## What the exercise asks
Look through the listing for the string "computer" and copy out every line that holds it.

## Dataset content
..........
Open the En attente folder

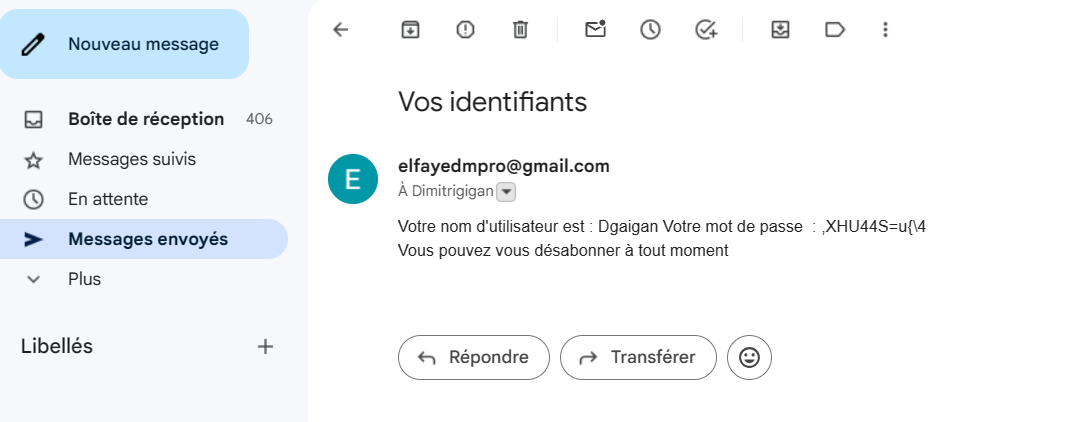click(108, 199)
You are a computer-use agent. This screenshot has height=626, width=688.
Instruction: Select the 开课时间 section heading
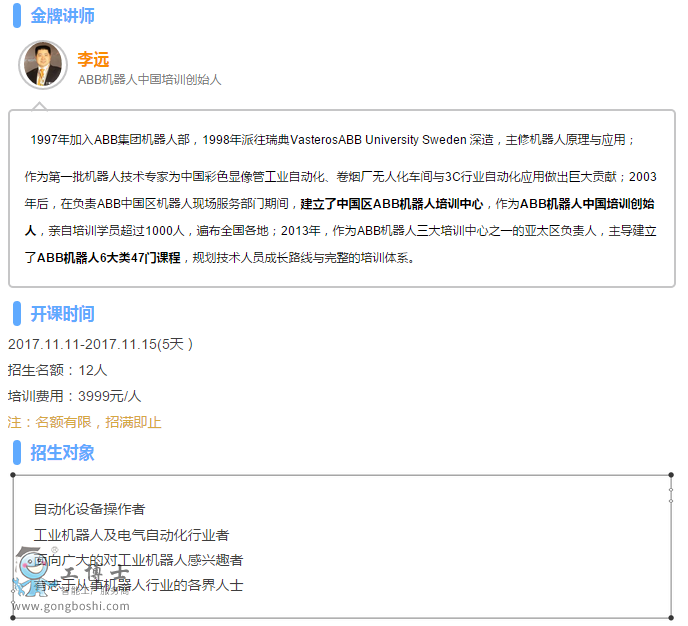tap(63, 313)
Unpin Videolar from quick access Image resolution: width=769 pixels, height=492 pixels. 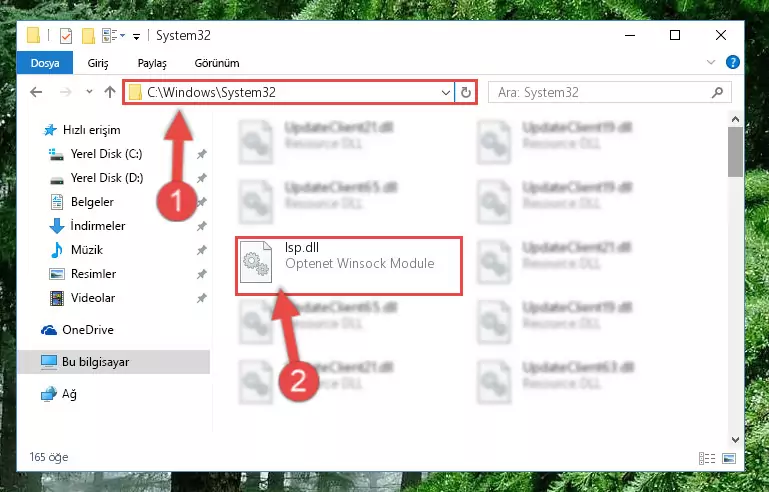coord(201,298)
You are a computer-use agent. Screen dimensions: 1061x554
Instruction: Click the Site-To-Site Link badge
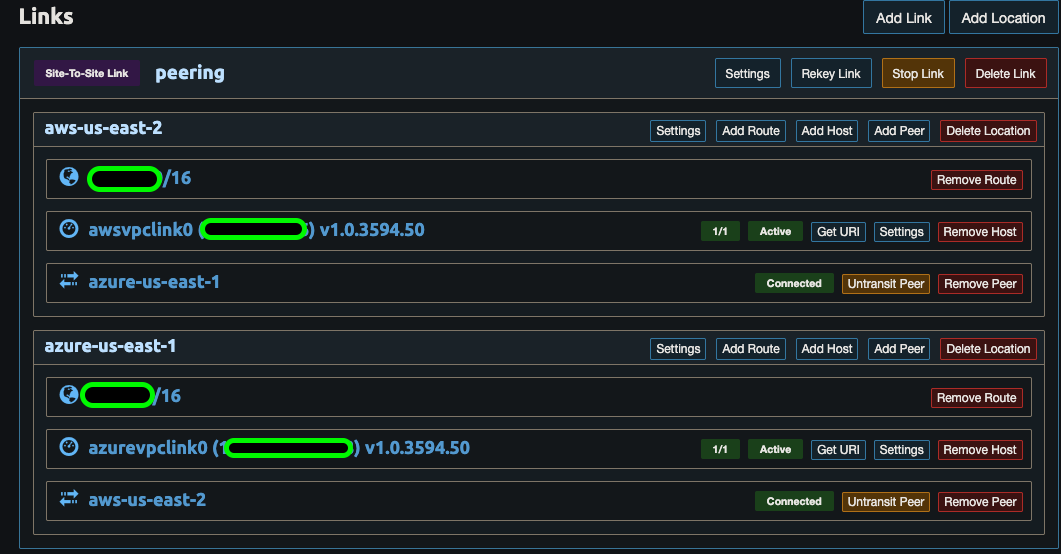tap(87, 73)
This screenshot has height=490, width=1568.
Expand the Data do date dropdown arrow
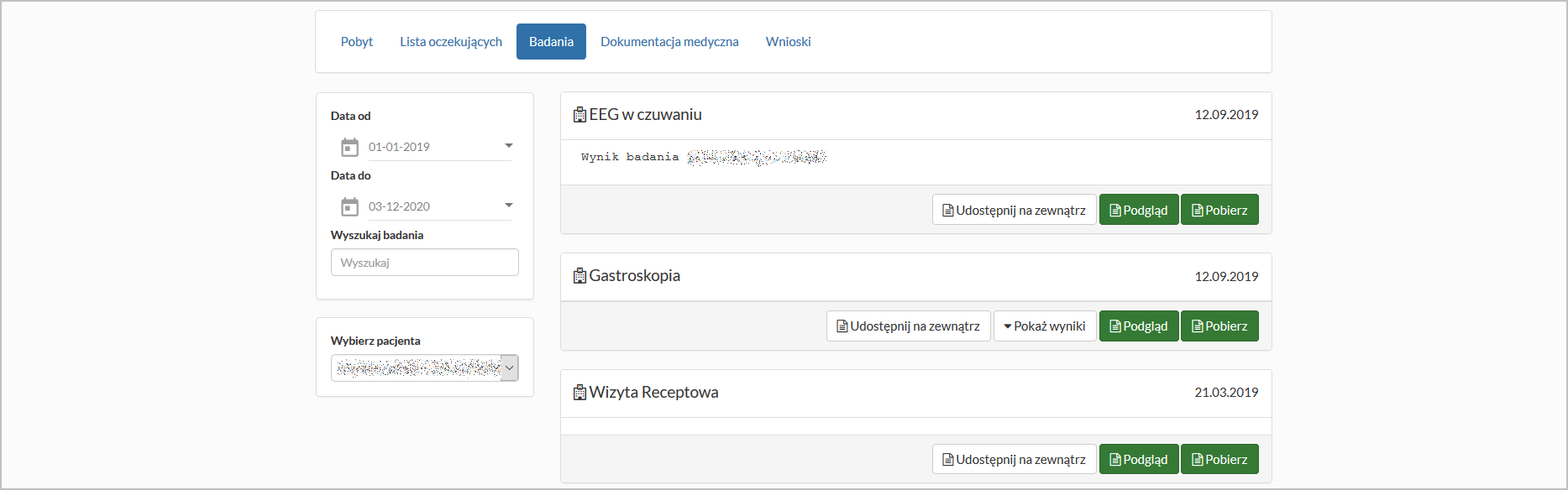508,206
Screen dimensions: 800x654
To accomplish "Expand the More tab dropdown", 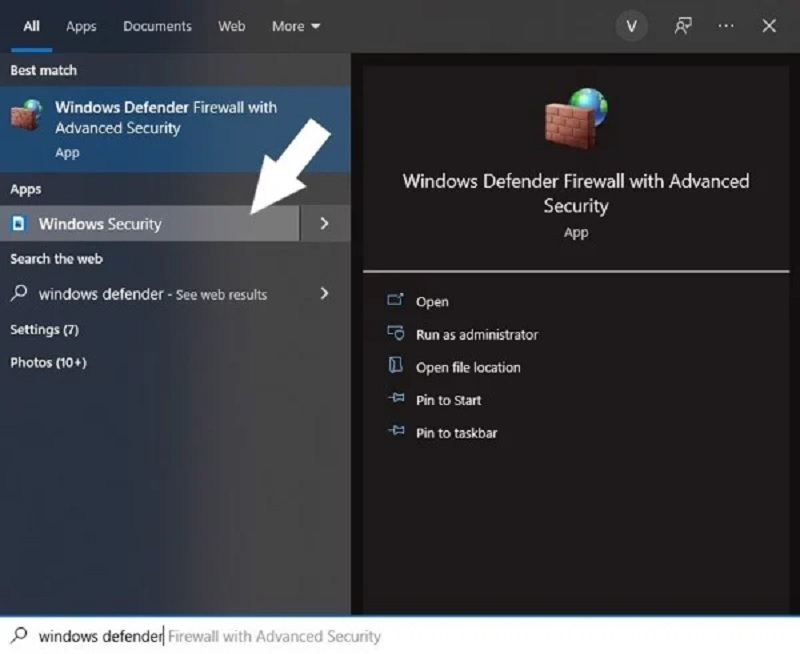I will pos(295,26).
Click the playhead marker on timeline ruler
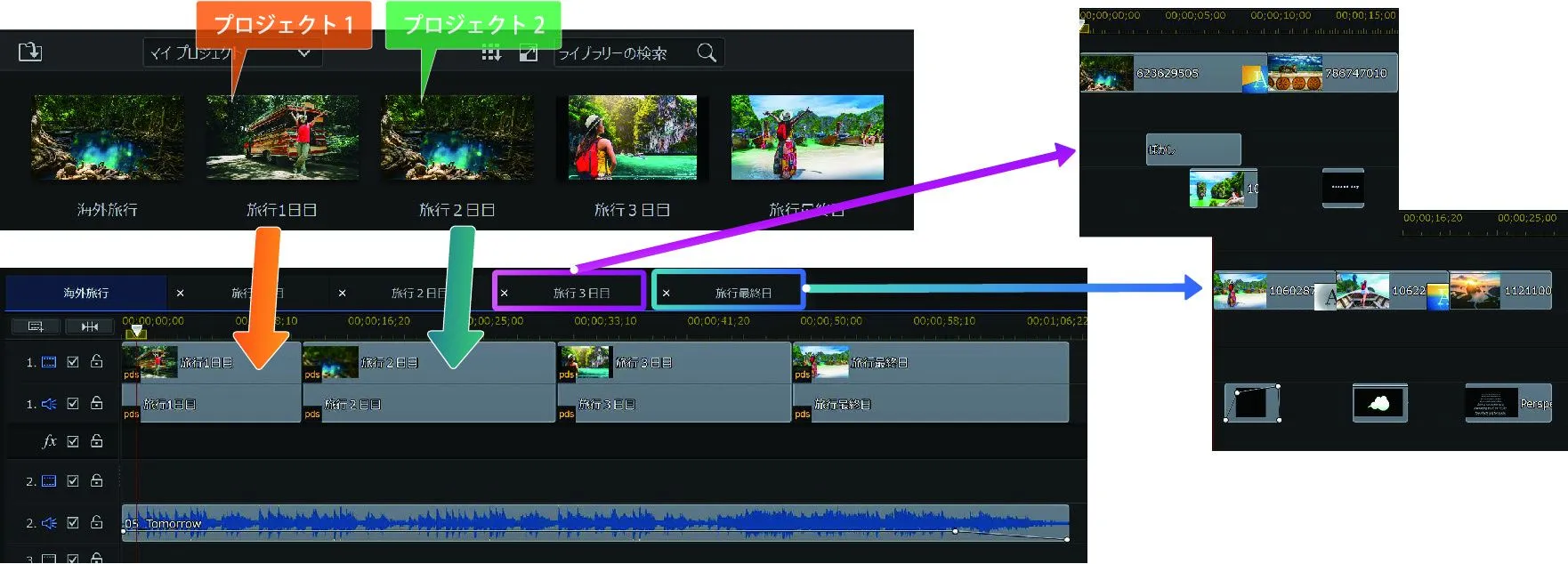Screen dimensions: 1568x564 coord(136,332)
..........
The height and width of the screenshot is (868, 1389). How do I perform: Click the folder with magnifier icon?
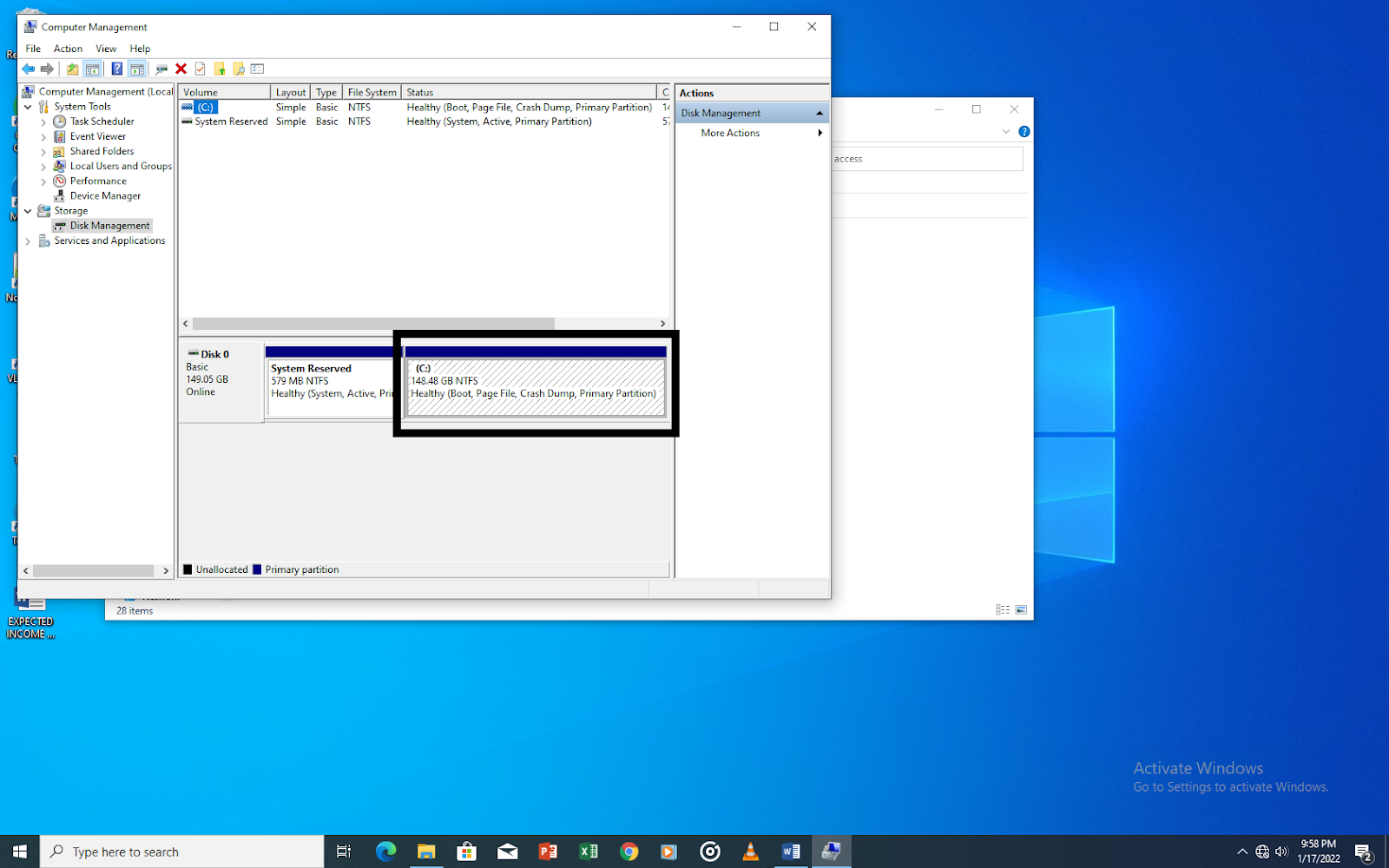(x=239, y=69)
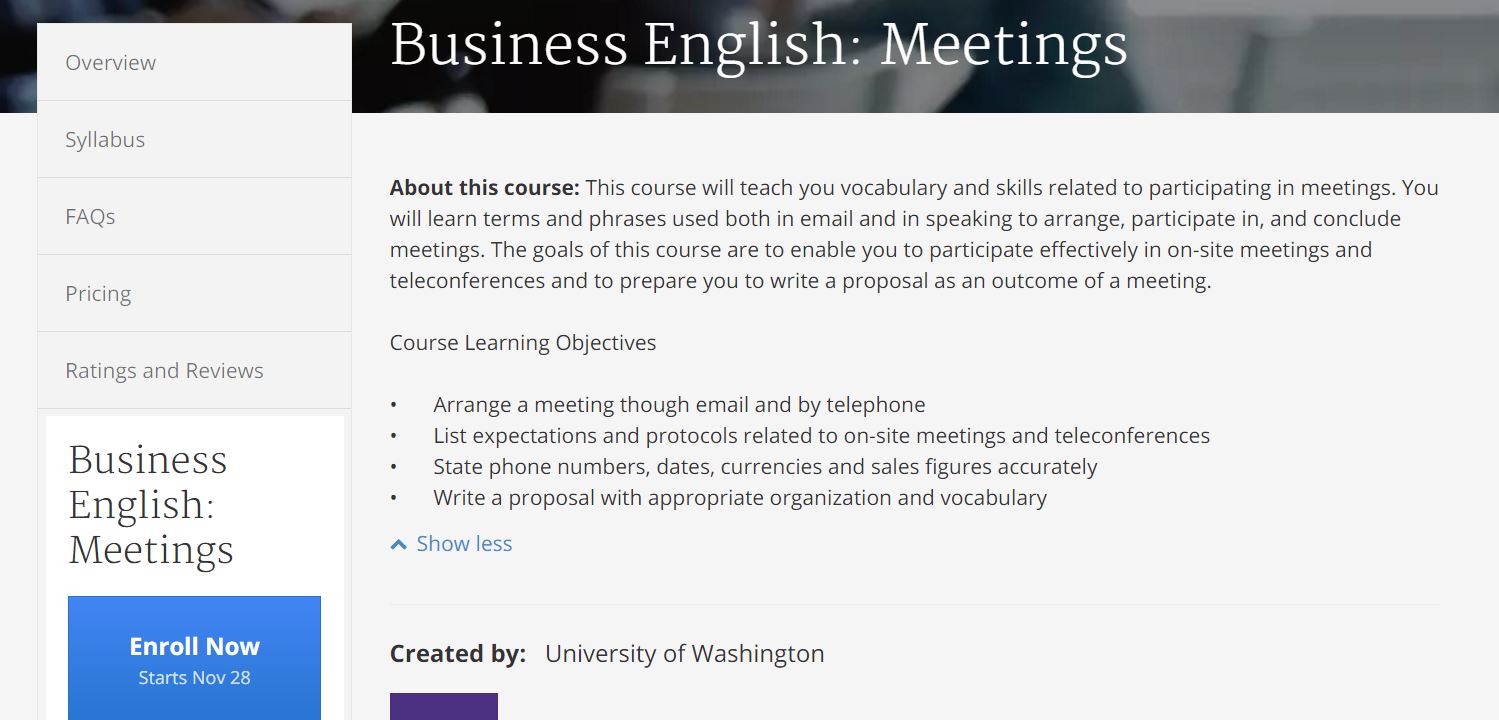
..........
## Solution
You are a computer-use agent. This screenshot has height=626, width=688.
You are a computer-use agent. Screen dimensions: 1061x554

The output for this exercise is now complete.